Find every line in the records below that holds the word "will", and copy it out.

Data for review —
* * * * * * *

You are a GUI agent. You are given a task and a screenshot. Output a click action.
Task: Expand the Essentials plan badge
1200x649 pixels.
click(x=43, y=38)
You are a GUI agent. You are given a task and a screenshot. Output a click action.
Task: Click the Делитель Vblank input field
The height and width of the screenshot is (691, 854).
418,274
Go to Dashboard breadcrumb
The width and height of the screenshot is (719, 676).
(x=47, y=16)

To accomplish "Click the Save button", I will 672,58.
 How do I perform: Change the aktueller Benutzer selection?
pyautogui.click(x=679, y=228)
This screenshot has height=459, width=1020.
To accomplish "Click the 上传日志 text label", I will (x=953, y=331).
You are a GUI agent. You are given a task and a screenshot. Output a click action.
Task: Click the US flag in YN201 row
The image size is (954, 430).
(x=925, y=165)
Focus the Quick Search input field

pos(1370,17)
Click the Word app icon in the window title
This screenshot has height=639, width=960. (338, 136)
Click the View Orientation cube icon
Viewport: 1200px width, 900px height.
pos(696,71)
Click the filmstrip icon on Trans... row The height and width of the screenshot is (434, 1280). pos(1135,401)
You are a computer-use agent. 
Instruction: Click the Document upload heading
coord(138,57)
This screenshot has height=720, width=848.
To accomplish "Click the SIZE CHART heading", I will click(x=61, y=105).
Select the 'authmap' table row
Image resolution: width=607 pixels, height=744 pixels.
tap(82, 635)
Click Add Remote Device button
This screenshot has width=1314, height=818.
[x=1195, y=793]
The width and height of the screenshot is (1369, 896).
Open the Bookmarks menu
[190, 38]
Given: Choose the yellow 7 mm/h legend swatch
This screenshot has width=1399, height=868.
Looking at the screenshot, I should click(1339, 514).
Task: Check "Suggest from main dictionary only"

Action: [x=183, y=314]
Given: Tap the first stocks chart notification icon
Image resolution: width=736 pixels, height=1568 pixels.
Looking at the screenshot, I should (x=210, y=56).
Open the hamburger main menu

* * * * * * *

Answer box —
To accomplish "Click the Save button", I will 672,58.
To accomplish "Click the 上传日志 text label", I will (x=953, y=331).
To accomplish "Click the SIZE CHART heading", I will click(x=61, y=105).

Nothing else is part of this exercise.